Eles já não se contentam mais com os caraminguás que conseguiam nos velhos golpes. Eles ambicionam viver como milionários. Querem ter casas nos Jardins ou apartamentos na Delfim Moreira. Outros querem ter fazendas com milhares de cabeças de gado.
E os otários, existindo atualmente na casa das muitas dezenas de milhões, se encontram com o malandro em um só momento: no dia das eleições, na solidão da urna eletrônica. Ali o conto do vigário do terceiro milênio se consuma. E o negócio que sai pode ser a prefeitura de uma das capitais do país.
A propósito, o que vemos hoje, nessas eleições municipais, são exemplos perfeitos desse flagelo que é a tomada bem-sucedida da política por golpistas, estelionatários e picaretas de todos os gêneros.
Há candidatos que excedem nessa seara, haja vista o que vem aparecendo na corrida para a prefeitura de São Paulo – a maior e mais rica cidade da América Latina.
Olhando por essa ótica, é absolutamente inacreditável a subida meteórica do ex-coach Pablo Marçal nas pesquisas de intenção de voto para a prefeitura da capital paulista. Seu discurso é a quintessência da empulhação. Não fala “lé com cré” e nem diz uma palavra sobre seu plano de governo, no caso de vitória nas urnas. Há até um vídeo na internet no qual Marçal aparece — durante um culto evangélico — tentando curar, obviamente sem sucesso, uma cadeirante paraplégica. Ele finge ser o que não é. Trata-se de um prestidigitador, um vendedor de fumaça com muitos milhões de seguidores.
Do outro lado dessa relação, de malandro vs otários, temos o povo, a sociedade. E em realidade observamos que o otário nada mais é do que aqueles (muitos) que não receberam educação e informação suficientes para bem conduzirem suas vidas e fazerem as melhores escolhas para si mesmos.
Por sinal, circula um vídeo na internet em que um entrevistador, nessa semana do 7 de Setembro, pergunta a jovens entre 16 e 20 anos o que se comemora na data em questão. Dezenas de moças e rapazes não souberam responder. Não faziam a mínima ideia da razão histórica do feriado e dos desfiles que o celebram.
Voltando aos vigaristas, fica evidente que só a educação formal pode blindar a população contra essas armadilhas. O baixo nível — que se aprofunda — da representatividade política da nossa sociedade fala muito mais acerca de nós mesmos do que sobre qualquer outra coisa; e a miséria da política brasileira está espelhando a nossa própria miséria.

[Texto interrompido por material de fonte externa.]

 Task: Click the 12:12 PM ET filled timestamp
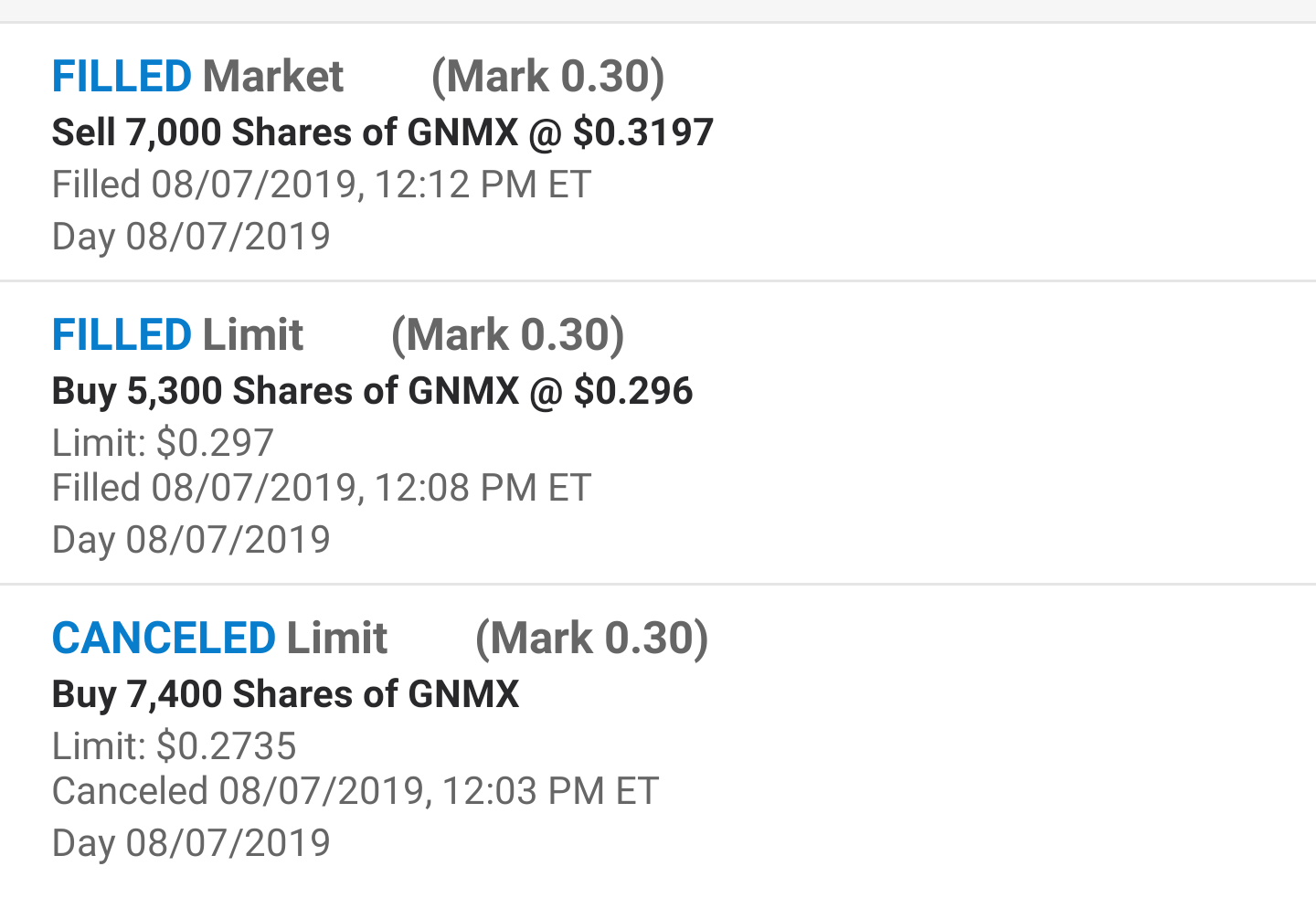322,185
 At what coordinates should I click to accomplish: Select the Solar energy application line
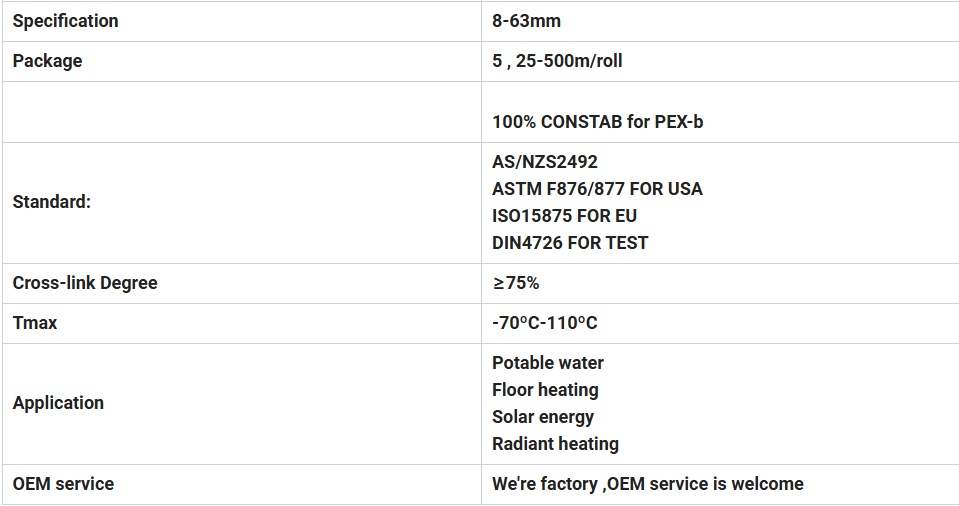click(543, 417)
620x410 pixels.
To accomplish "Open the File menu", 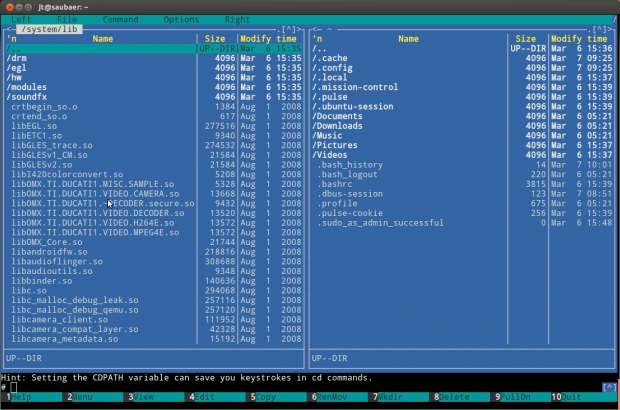I will [x=67, y=19].
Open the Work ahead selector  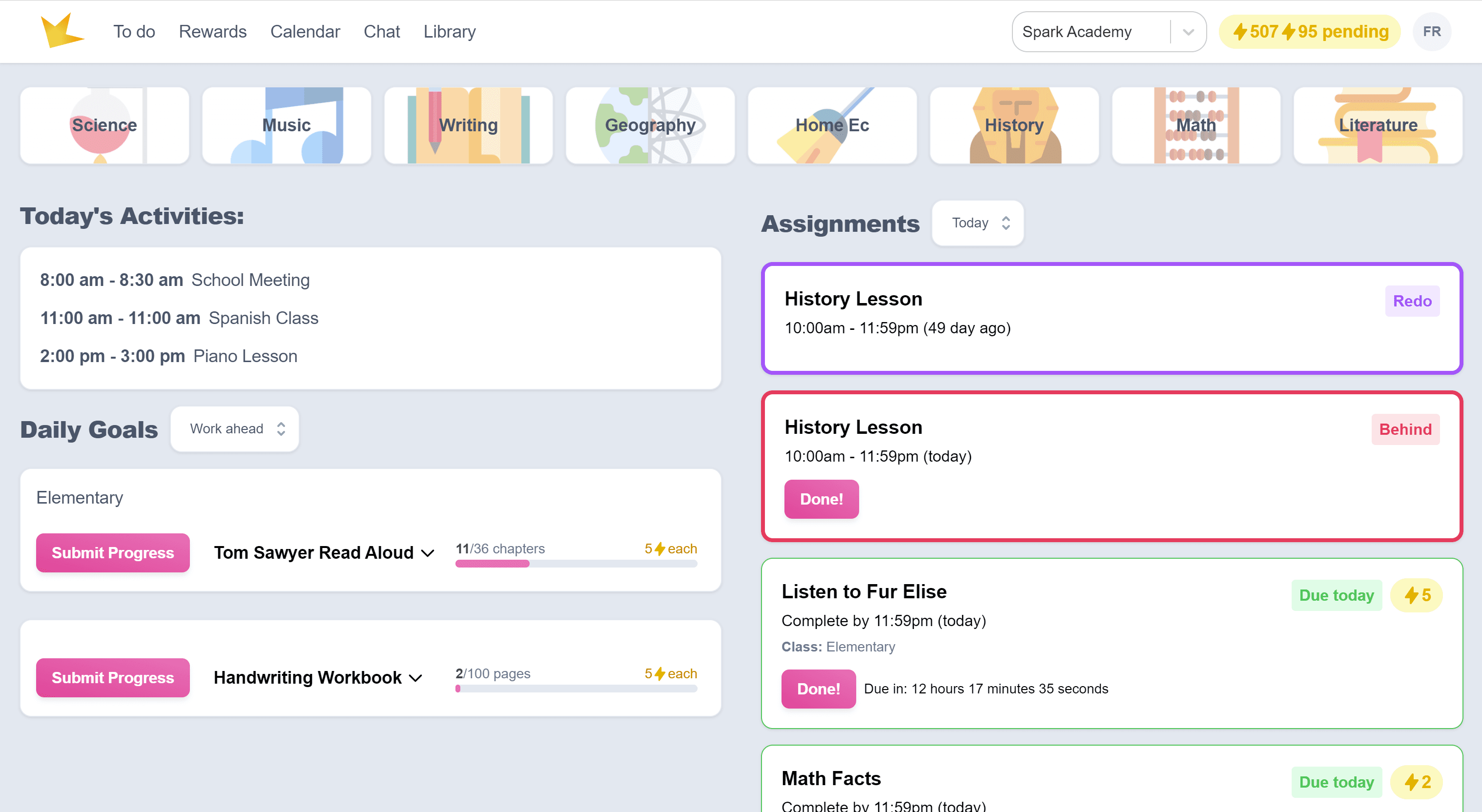click(x=235, y=429)
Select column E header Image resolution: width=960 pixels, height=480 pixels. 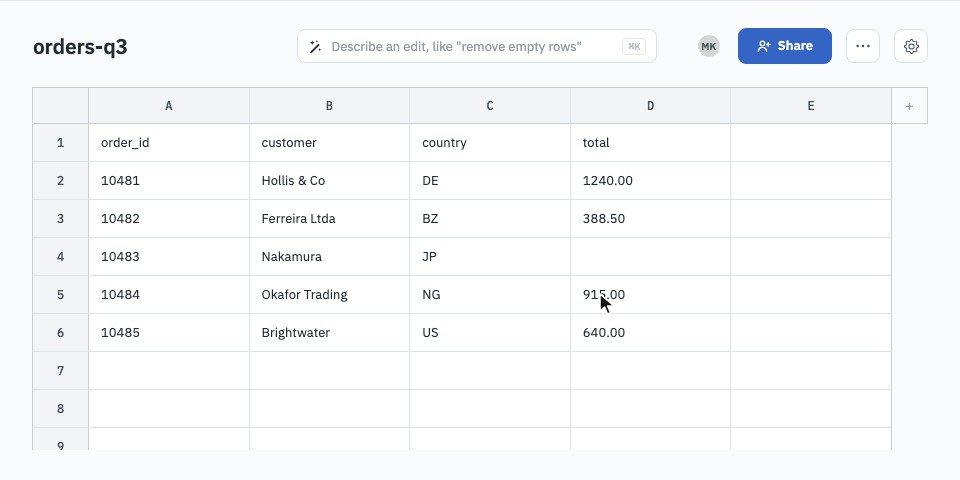click(x=811, y=106)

Não por acaso, o relatório Education at a Glance, publicado nessa última terça-feira, dia 10 de setembro, pela Organização para Cooperação e Desenvolvimento Econômico (OCDE), mostrou que o Brasil vem gastando com educação, nos últimos nove anos, menos de um terço da média das economias mais desenvolvidas que compõem essa entidade.
Numa sociedade de massas como a nossa, na casa de duas centenas de milhões de pessoas, o esforço para elevar a média de educação da maior parte do eleitorado é tarefa de fato hercúlea. Não será fácil, mas muito mais difícil, e perigoso, será deixar as coisas como estão.

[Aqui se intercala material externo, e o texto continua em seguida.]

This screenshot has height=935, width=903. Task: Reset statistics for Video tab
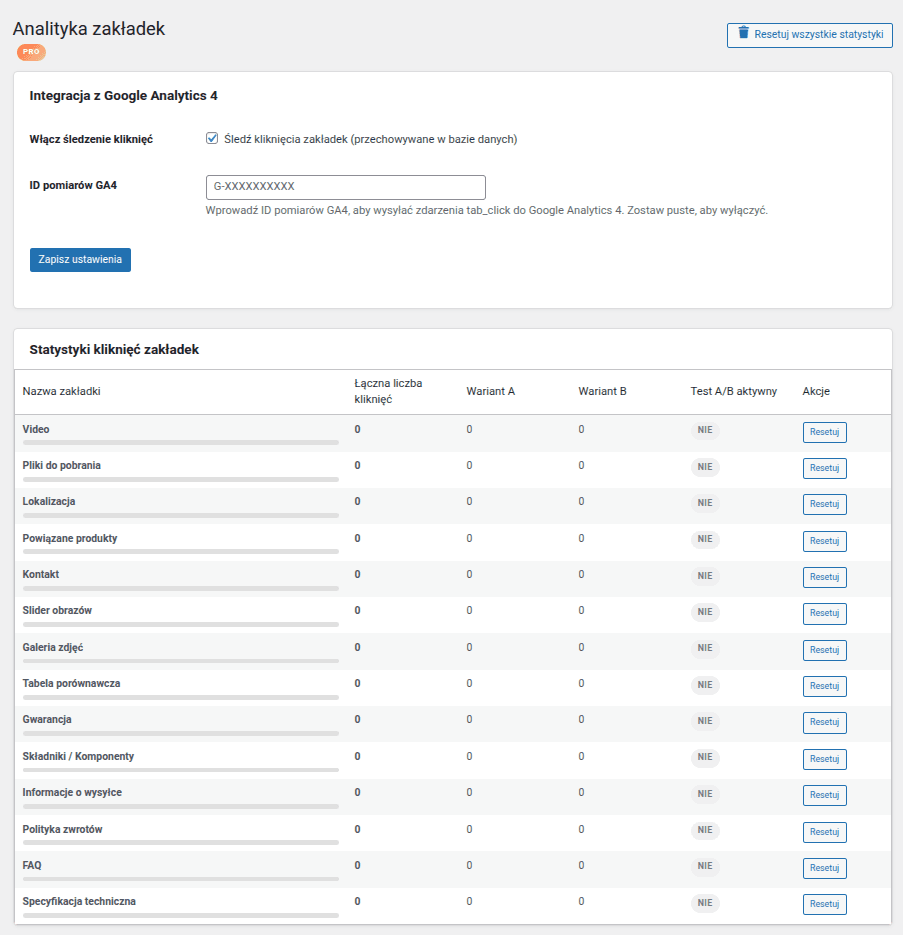tap(824, 432)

A propósito, a premonição do genial Nelson Rodrigues, que dizia que “os idiotas vão tomar conta do mundo, não pela capacidade, mas pela quantidade, por serem muitos”, acabará ocorrendo de maneira um pouco diferente: os idiotas, por serem muitos, vão permitir que os espertalhões, os mal-intencionados, tomem conta do mundo. Vão servir apenas como gado, como massa de manobra.
E a coisa começa assim: primeiro uma prefeitura de capital, depois um governo de estado e, finalmente, a Presidência da República. E esse filme não é tão inédito assim…
Ao fim e ao cabo, para variar, o problema vai desaguar em inquéritos a serem conduzidos pela Polícia Federal…
Por derradeiro, diante de tanta inércia na tomada de medidas efetivas para enfrentarmos essas questões, fica a velha pergunta: a crise na educação em nosso país seria um problema ou um projeto?